### RECORDS SHOWN
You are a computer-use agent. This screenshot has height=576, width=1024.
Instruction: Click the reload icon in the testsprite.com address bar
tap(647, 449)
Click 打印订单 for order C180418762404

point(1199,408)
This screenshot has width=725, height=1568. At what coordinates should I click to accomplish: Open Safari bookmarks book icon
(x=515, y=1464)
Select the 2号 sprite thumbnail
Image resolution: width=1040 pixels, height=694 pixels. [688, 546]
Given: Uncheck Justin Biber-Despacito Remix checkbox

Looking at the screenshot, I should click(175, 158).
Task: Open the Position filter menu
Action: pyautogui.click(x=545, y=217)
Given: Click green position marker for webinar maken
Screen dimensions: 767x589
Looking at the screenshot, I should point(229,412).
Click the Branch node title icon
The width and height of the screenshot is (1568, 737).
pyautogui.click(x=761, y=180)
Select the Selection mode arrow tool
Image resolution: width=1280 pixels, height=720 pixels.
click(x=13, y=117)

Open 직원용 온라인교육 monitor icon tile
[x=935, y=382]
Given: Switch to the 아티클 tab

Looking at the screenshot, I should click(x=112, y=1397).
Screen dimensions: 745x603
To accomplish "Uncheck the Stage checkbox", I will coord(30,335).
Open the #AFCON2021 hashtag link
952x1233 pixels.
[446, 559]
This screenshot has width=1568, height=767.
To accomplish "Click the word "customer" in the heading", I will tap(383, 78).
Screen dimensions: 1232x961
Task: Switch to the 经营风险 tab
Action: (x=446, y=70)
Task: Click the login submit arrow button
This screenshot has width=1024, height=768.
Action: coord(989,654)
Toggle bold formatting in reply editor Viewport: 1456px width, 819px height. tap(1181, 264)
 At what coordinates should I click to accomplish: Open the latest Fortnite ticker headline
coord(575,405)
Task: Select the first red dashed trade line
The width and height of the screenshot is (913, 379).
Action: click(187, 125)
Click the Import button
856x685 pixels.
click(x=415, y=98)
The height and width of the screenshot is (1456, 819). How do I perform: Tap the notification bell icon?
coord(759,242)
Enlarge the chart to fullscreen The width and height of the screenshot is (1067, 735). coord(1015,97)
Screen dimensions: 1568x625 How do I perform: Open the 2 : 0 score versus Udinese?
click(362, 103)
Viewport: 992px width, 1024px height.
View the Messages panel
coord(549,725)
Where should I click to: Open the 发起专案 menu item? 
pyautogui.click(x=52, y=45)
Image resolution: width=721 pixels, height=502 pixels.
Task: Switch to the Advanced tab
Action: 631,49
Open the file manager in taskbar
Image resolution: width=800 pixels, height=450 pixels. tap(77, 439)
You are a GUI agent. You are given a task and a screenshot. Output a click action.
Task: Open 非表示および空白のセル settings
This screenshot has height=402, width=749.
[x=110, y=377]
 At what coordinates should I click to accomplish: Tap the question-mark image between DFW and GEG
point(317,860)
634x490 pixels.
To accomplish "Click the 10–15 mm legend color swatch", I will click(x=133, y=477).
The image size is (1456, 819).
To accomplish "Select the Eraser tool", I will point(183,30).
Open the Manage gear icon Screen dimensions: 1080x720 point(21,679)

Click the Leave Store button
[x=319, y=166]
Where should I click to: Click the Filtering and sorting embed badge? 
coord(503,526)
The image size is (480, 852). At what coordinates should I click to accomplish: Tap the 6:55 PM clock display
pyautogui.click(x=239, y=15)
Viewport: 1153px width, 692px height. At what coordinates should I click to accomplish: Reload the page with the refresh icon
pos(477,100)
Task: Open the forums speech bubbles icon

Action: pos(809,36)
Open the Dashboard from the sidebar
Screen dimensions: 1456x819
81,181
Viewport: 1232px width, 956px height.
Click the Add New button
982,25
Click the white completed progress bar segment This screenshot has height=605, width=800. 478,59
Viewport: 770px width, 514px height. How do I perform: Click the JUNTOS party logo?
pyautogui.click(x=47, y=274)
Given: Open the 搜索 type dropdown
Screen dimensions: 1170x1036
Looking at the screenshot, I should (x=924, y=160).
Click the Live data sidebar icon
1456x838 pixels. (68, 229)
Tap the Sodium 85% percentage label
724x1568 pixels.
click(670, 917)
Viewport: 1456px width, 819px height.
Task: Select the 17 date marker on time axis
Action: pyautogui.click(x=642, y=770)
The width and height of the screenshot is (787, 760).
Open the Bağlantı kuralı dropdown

### EXERCISE INSTRUCTIONS
Transcribe the entries above without any change, beginning at the line that contains "Viewport: 992px width, 1024px height." and stopping after the line that contains "coord(503,526)".

### WRITTEN SOLUTION
Viewport: 992px width, 1024px height.
View the Messages panel
coord(549,725)
Where should I click to: Open the 发起专案 menu item? 
pyautogui.click(x=52, y=45)
Image resolution: width=721 pixels, height=502 pixels.
Task: Switch to the Advanced tab
Action: 631,49
Open the file manager in taskbar
Image resolution: width=800 pixels, height=450 pixels. tap(77, 439)
You are a GUI agent. You are given a task and a screenshot. Output a click action.
Task: Open 非表示および空白のセル settings
This screenshot has height=402, width=749.
[x=110, y=377]
 At what coordinates should I click to accomplish: Tap the question-mark image between DFW and GEG
point(317,860)
634x490 pixels.
To accomplish "Click the 10–15 mm legend color swatch", I will click(x=133, y=477).
The image size is (1456, 819).
To accomplish "Select the Eraser tool", I will point(183,30).
Open the Manage gear icon Screen dimensions: 1080x720 point(21,679)

Click the Leave Store button
[x=319, y=166]
Where should I click to: Click the Filtering and sorting embed badge? 
coord(503,526)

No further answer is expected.